Hard Drive error recovery control

Although I use Western Digital Red hard drives in my NAS I use various desktop grade drives in my Proxmox Hypervisor.

For my use case desktop hard drives perform perfectly adequately. However, they are generally missing several features found in enterprise class drives.

One of these features is Error Recovery Control (ERC), also known as Time-Limited Error Recovery (TLER) or Command Completion Time Limit (CCTL). I will continue to refer to it as TLER in this post as that is the term I am most familiar with.

This feature sets a time limit for how long a hard drive can attempt to recover from read or write errors.

When using a hardware RAID controller TLER support is essential as most RAID controllers will mark a drive as failed if it does not respond within a set time, often 8 seconds.

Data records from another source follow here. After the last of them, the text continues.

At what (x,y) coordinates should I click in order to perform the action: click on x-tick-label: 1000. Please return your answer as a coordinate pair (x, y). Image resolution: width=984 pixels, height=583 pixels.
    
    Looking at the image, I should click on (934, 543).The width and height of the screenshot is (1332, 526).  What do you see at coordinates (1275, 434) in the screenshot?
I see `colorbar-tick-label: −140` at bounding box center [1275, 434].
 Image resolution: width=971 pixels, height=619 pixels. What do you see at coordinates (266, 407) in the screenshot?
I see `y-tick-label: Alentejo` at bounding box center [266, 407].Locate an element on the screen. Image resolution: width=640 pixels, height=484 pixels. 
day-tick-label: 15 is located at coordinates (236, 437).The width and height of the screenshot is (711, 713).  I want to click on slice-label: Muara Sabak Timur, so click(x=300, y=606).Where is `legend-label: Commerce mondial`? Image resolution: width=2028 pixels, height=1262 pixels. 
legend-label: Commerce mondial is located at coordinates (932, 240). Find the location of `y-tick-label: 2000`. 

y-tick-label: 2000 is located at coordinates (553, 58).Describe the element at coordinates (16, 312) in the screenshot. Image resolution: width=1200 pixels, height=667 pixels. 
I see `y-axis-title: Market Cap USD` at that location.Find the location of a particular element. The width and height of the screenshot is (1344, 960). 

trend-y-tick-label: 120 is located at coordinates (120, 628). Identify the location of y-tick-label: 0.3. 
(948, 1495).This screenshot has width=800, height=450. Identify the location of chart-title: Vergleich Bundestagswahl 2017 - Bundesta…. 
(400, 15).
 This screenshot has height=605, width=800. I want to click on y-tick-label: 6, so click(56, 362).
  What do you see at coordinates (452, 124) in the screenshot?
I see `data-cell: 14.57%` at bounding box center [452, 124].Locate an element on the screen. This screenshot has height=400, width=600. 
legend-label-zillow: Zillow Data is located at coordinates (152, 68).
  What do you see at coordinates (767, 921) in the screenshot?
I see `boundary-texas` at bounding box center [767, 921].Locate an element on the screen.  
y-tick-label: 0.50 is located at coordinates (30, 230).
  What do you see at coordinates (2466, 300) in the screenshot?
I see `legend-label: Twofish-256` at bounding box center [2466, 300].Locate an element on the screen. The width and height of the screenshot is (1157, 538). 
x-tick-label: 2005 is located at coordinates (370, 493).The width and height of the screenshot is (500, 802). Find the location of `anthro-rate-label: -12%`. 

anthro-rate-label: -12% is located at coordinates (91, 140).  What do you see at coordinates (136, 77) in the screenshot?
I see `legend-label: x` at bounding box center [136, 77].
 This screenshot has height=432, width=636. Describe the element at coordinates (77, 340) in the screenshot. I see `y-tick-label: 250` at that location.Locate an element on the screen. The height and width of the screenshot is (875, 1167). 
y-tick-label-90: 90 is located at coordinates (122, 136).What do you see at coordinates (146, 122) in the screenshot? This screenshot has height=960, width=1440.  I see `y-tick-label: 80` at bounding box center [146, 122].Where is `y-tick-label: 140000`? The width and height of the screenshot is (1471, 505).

There is a lot of debate as to whether TLER is as important with software RAID solutions such as ZFS.

Many software RAID solutions will not mark a drive as failed and will wait while the drive retries it’s read or write.

During this time the virtual machine or application running on the array will be experiencing very bad performance and may even hang or crash. I have personally seen guest operating systems kernel panic due to this issue.

Check for TLER support

While TLER support is commonly disabled by default on the majority of desktop class drives it is also often configurable.

Currently I have the following drives in my Proxmox Hypervisor:

1 X HP - VB0250EAVER
2 X Toshiba - DT01ACA100
1 X Toshiba - HDWD110 (P300)

I was able to use smartctl to check the TLER status as follows:

~# smartctl -l scterc /dev/sda

SCT Error Recovery Control:
           Read: Disabled
          Write: Disabled

This showed that TLER was disabled for the hard drive in question. I ran the same command for all the drives in my Hypervisor and found that all had TLER support disabled.

To find a good time to set for TLER I ran the same command on my FreeNAS system to see what my Western Digital Reds were set to:

~# smartctl -l scterc /dev/ada0

SCT Error Recovery Control:
           Read:     70 (7.0 seconds)
          Write:     70 (7.0 seconds)

This showed that the timeout was set to 7 seconds.

Enabling TLER support

I then set the same timeout on each of the drives in my Hypervisor and verified that it had been set as follows:

~# smartctl -l scterc,70,70 /dev/sda

SCT Error Recovery Control set to:
           Read:     70 (7.0 seconds)
          Write:     70 (7.0 seconds)

~# smartctl -l scterc /dev/sda

SCT Error Recovery Control:
           Read:     70 (7.0 seconds)
          Write:     70 (7.0 seconds)

I have not yet been able to test whether the TLER setting will persist on these drives after a reboot and will update this post if and when I find out.

I highly recommend reading the Wikipedia article on TLER as well as the open-ZFS wiki for further information.

Many thanks to Benjamin Bryan and Andy Smith for their blog posts on the subject which were of great help. Also thanks to jgreco on the FreeNAS forums whose post was very informative.